Up on the roof —
Researchers find focusing on finances gets more people to install solar power.
Based purely on economics, there should be a lot more solar panels on roofs in the United States. With the dramatic plunge in the price of panels, solar systems have become competitive with the cost of electricity in a growing number of states, leaving the question of sun exposure to be the primary driver of whether adoption makes sense. Yet photovoltaic-equipped houses remain a rarity in the US, despite many states pushing for the adoption of renewable energy.
So why isn’t that push working? To try to find out, a small team of researchers worked with a non-profit that promotes solar installs, helping test out two different message. One message focused on self-interest and emphasized the economic benefits of installing panels. The other was what’s termed “pro-social,” meaning it emphasized that installation of solar would bring benefits to the community. As the researchers found, self-interest was king—even after the promotion was over. But self-interest did have a side benefit in that the systems that were installed tended to get the most energy out of their panels.
The work relies on a program called Solarize. Solarize runs town-level programs that include a single installer that provides the entire town with a group rate. Program ambassadors also run pro-solar programs within the town, encouraging adoption. These programs were the ones targeted by the researchers, who arranged an experiment based on the message delivered by these ambassadors. Some towns received messages that focused on self-interest, like “save thousands by installing solar.” Others were more community-focused—“Our community is doing something together to have more clean energy,” for example. The researchers worked with the program in Connecticut (one of the researchers is at Yale), which has expensive electricity.
Previous surveys of Solarize participants suggest that either message could resonate. Of the top three reasons people were in the program, two involve economics (cheap pricing and saving on utility bills), and the other was concern for the environment.
To turn this into an experiment, the researchers identified sets of three towns that were roughly matched demographically. Those towns were then split up so that one received a self-interested message, another received the pro-social message, and one didn’t participate in the Solarize program. Due to some financial glitches, one of the planned programs didn’t occur, leaving the experiment done with 29 towns and a total of just under 700,000 people participating. Data on existing trends and households were obtained by using Connecticut data on all state solar installs, as well as US Census Bureau data. Participants also received follow-up surveys.
Overall, the Solarize program was effective, driving more installations than occurred in the control communities, as well as higher than the prior trends in the towns that participated. And, during the campaign, the self-interest messaging resulted in higher total installs than occurred in the towns that received pro-social messaging. While towns that received pro-social messaging did see a higher rate of install than control towns, the difference wasn’t statistically significant.

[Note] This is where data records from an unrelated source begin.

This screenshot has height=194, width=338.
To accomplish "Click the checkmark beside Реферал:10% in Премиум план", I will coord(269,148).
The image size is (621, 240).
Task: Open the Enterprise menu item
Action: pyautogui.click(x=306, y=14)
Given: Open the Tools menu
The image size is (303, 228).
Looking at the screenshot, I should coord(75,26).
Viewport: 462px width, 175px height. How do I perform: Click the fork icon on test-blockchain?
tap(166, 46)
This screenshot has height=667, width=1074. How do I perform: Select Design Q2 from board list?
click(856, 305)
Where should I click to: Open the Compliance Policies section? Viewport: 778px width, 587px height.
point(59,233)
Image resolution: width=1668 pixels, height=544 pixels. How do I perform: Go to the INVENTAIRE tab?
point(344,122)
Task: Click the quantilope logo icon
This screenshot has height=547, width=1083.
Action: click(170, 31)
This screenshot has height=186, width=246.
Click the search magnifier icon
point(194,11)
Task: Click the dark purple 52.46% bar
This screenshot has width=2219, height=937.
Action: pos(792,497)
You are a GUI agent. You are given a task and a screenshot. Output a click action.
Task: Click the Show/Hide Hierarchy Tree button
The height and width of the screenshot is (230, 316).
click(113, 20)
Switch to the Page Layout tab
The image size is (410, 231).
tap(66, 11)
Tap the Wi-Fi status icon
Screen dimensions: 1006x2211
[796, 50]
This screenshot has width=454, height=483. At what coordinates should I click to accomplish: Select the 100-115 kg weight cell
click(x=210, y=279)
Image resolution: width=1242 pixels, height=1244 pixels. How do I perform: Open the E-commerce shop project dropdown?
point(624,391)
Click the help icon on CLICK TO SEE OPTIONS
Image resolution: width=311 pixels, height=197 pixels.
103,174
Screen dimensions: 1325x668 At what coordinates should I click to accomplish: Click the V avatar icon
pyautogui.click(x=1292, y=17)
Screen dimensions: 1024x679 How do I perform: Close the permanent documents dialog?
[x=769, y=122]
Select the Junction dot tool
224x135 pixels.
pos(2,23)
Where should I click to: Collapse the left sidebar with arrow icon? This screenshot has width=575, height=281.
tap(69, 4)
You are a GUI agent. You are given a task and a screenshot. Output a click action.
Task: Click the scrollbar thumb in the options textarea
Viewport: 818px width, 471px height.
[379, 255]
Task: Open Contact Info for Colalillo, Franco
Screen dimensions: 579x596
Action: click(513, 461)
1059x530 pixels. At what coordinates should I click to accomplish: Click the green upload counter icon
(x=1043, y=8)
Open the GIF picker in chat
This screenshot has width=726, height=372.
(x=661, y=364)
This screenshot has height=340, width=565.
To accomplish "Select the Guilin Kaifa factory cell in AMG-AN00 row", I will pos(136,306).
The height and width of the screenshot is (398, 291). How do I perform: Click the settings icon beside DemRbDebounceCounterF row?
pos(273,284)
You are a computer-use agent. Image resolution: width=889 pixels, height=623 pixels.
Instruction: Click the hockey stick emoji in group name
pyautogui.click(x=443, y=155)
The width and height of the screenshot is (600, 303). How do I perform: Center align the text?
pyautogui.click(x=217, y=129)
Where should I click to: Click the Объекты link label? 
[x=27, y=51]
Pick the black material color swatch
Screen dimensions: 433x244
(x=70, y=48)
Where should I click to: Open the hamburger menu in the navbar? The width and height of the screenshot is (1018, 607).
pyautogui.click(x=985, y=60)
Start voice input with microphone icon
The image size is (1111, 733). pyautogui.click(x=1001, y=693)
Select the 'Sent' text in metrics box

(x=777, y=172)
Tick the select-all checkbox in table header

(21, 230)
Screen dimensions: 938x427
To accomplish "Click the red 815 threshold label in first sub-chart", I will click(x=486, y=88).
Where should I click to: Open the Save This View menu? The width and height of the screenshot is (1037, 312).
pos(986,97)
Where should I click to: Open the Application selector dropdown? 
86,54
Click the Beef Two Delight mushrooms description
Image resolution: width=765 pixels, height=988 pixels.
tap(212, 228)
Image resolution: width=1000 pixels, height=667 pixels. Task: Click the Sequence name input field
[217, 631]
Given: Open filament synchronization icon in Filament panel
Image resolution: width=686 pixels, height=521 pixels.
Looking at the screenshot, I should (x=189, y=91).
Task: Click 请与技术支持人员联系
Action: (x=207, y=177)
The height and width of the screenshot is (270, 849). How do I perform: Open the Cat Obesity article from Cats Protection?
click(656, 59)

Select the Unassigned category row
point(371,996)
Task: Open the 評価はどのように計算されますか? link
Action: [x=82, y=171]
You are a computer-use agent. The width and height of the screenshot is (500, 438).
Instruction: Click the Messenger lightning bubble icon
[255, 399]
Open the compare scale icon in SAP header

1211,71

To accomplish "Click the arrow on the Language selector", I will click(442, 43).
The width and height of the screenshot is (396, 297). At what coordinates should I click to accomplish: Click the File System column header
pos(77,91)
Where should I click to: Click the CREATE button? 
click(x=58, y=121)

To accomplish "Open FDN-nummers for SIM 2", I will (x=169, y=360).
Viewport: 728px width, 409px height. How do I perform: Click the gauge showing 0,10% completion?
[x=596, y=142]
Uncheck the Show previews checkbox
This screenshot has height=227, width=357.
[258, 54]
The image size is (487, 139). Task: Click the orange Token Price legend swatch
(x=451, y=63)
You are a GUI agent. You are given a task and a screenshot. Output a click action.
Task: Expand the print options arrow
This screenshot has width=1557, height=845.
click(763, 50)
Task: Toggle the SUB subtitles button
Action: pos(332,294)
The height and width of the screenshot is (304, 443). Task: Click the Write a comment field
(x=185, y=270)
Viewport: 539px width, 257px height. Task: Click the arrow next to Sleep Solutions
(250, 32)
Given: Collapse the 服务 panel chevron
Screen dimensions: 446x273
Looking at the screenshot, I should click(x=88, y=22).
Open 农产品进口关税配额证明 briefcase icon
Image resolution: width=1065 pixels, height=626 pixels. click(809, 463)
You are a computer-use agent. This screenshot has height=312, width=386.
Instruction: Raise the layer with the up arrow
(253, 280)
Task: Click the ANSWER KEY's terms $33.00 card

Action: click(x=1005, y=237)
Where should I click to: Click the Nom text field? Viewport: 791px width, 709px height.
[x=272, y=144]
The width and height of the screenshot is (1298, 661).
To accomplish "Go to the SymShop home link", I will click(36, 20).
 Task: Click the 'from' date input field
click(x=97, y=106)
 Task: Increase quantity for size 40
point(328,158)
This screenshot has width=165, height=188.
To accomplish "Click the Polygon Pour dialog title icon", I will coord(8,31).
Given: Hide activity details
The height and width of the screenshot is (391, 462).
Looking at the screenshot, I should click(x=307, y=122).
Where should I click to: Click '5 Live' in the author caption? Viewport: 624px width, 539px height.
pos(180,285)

In addition, the self-interest messaging resulted in more productive installs. Using Google’s solar calculator, the authors estimate that the panels installed in response to these messages receive more sunlight on an average day, producing an extra 4.4 megawatt-hours over the lifetime of a typical system. That’s consistent with the fact that the people who had received the self-interested messaging reported money as their foremost reason for installing solar. In addition, they were more likely to pay for their systems upfront, rather than taking loans, which increased the rate of return for the purchase.
Not surprisingly, this sort of message also worked better in high-income communities. There’s some hints that pro-social messaging worked better in low-income communities, but the results weren’t statistically significant. The one thing that was consistently true for those who received the pro-social message is that they reported they were more satisfied with their installs and more likely to recommend solar to their friends and neighbors.
Overall, the researchers suggest that there’s no one-size-fits-all message that is likely to induce people to install solar power. For those with the means to pay for installations upfront, appealing to financial interest appears to be the way to go. Meanwhile, the community-focused messaging may draw in consumers who may not be in the strongest financial position but are primarily motivated by environmental concerns—and are willing to install panels in less productive locations.
The value of getting the message right isn’t restricted to the campaign itself. The researchers also had data from after the campaign had wrapped up, and they found the impact of the self-interest messaging persisted for nearly two years afterwards. Rather than being a result of exposure to the campaign, the researchers suggest it’s exposure to the panels themselves—now present on more of their neighbors’ houses—that drives further interest in the technology. Which drives home the importance of getting the message right if we’re going to continue to expand renewable energy.